Just then they came in sight of thirty or forty windmills that rise from that plain. And no sooner did Don Quixote see them that he said to his squire, “Fortune is guiding our affairs better than we ourselves could have wished. Do you see over yonder, friend Sancho, thirty or forty hulking giants? I intend to do battle with them and slay them. With their spoils we shall begin to be rich for this is a righteous war and the removal of so foul a brood from off the face of the earth is a service God will bless.”
“What giants?” asked Sancho Panza.
“Those you see over there,” replied his master, “with their long arms. Some of them have arms well nigh two leagues in length.”
“Take care, sir,” cried Sancho. “Those over there are not giants but windmills. Those things that seem to be their arms are sails which, when they are whirled around by the wind, turn the millstone.”
George Will – my favorite columnist – had a stunningly wrong-headed column this weekend on the Fairness Doctrine. I certainly would expect him to dislike the long-vanquished doctrine.
What I wouldn’t expect was for Will to write an entire column to refute a straw man argument used merely to bash liberals. Will constantly invokes what liberals want to do regarding this – but cites not a single one in his piece. In fact, Marin Cogan of The New Republic was unable to find any congressperson pushing legislation to this effect or any liberal policy wonks promoting a return to the Fairness Doctrine.
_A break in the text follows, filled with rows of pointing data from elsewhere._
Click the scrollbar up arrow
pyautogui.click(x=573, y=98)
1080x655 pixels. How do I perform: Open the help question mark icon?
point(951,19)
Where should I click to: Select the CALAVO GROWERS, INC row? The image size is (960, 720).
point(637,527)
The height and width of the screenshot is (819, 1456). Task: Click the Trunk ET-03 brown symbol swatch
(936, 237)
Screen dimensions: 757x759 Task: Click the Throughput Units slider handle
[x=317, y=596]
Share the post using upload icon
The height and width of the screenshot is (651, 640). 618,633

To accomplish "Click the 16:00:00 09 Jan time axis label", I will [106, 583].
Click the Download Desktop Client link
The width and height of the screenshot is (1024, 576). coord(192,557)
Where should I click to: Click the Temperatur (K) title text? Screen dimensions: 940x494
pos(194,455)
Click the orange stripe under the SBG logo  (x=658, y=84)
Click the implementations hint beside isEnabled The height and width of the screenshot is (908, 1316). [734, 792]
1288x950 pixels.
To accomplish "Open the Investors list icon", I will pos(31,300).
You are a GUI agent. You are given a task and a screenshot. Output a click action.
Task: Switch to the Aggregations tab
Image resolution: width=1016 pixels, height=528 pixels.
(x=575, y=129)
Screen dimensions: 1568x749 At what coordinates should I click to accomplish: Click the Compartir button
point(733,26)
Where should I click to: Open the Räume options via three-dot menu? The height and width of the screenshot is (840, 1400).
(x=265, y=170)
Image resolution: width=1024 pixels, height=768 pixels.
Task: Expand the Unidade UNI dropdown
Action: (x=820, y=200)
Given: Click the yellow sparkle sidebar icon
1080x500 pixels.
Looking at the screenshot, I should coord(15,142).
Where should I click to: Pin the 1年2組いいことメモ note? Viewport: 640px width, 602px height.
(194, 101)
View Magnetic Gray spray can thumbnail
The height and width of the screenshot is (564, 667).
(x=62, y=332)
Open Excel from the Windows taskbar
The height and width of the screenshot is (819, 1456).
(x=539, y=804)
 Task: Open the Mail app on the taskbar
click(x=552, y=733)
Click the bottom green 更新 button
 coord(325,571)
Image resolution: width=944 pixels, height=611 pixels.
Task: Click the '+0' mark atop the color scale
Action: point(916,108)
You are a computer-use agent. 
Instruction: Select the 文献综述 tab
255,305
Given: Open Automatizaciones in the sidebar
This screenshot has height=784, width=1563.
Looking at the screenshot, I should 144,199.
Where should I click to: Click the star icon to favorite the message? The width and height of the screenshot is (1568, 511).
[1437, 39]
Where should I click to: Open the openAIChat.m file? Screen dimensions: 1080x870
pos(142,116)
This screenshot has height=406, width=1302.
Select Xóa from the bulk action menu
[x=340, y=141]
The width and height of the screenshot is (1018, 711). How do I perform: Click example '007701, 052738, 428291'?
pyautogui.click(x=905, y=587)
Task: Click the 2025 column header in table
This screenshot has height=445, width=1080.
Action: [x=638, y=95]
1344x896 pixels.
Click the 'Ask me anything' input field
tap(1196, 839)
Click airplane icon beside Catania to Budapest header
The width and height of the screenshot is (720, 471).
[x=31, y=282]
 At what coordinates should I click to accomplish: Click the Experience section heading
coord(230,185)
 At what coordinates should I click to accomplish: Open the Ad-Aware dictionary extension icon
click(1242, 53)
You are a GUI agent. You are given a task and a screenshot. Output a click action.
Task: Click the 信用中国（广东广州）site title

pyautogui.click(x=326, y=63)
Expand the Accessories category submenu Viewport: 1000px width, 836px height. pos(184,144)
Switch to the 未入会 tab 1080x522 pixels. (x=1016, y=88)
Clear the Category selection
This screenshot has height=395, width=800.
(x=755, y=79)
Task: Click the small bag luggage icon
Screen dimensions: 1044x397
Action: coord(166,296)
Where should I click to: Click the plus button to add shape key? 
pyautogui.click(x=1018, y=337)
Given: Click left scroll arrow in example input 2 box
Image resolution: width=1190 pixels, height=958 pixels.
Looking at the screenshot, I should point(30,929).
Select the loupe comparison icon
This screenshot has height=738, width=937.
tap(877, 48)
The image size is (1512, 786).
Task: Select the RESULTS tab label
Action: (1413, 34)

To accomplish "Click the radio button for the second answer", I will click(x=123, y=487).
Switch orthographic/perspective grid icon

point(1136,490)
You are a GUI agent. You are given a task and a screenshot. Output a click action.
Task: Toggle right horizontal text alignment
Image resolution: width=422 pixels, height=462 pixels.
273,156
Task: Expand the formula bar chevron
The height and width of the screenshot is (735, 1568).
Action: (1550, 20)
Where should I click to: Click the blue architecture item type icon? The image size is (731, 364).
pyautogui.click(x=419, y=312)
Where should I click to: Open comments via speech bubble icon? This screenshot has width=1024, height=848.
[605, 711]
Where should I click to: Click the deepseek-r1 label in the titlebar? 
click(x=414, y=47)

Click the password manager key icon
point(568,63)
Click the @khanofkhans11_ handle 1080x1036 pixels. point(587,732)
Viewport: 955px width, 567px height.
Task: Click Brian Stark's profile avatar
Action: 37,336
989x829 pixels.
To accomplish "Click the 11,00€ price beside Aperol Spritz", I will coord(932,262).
Will though manages to be an expert on what these anonymous liberals think:
And these worrywarts say the proliferation of radio, cable, satellite broadcasting and Internet choices allows people to choose their own universe of commentary, which takes us far from the good old days when everyone had the communitarian delight of gathering around the cozy campfire of the NBC-ABC-CBS oligopoly. Being a liberal is exhausting when you must simultaneously argue for illiberal policies on the basis of dangerous scarcity and menacing abundance.
If reactionary liberals, unsatisfied with dominating the mainstream media, academia and Hollywood, were competitive on talk radio, they would be uninterested in reviving the fairness doctrine. Having so sullied liberalism’s name that they have taken to calling themselves progressives, liberals are now ruining the reputation of reactionaries, which really is unfair.
Next up would be George Will’s column on how Net Neutrality would be like a Fairness Doctrine for the internet.
Matt Yglesias summed up this Fairness Doctrine controversy best a few weeks ago:
Political movements mischaracterize the other side’s general goals all the time. But I’ve never heard of anything like the current conservative mania for blocking a particular legislative provision that nobody is trying to enact.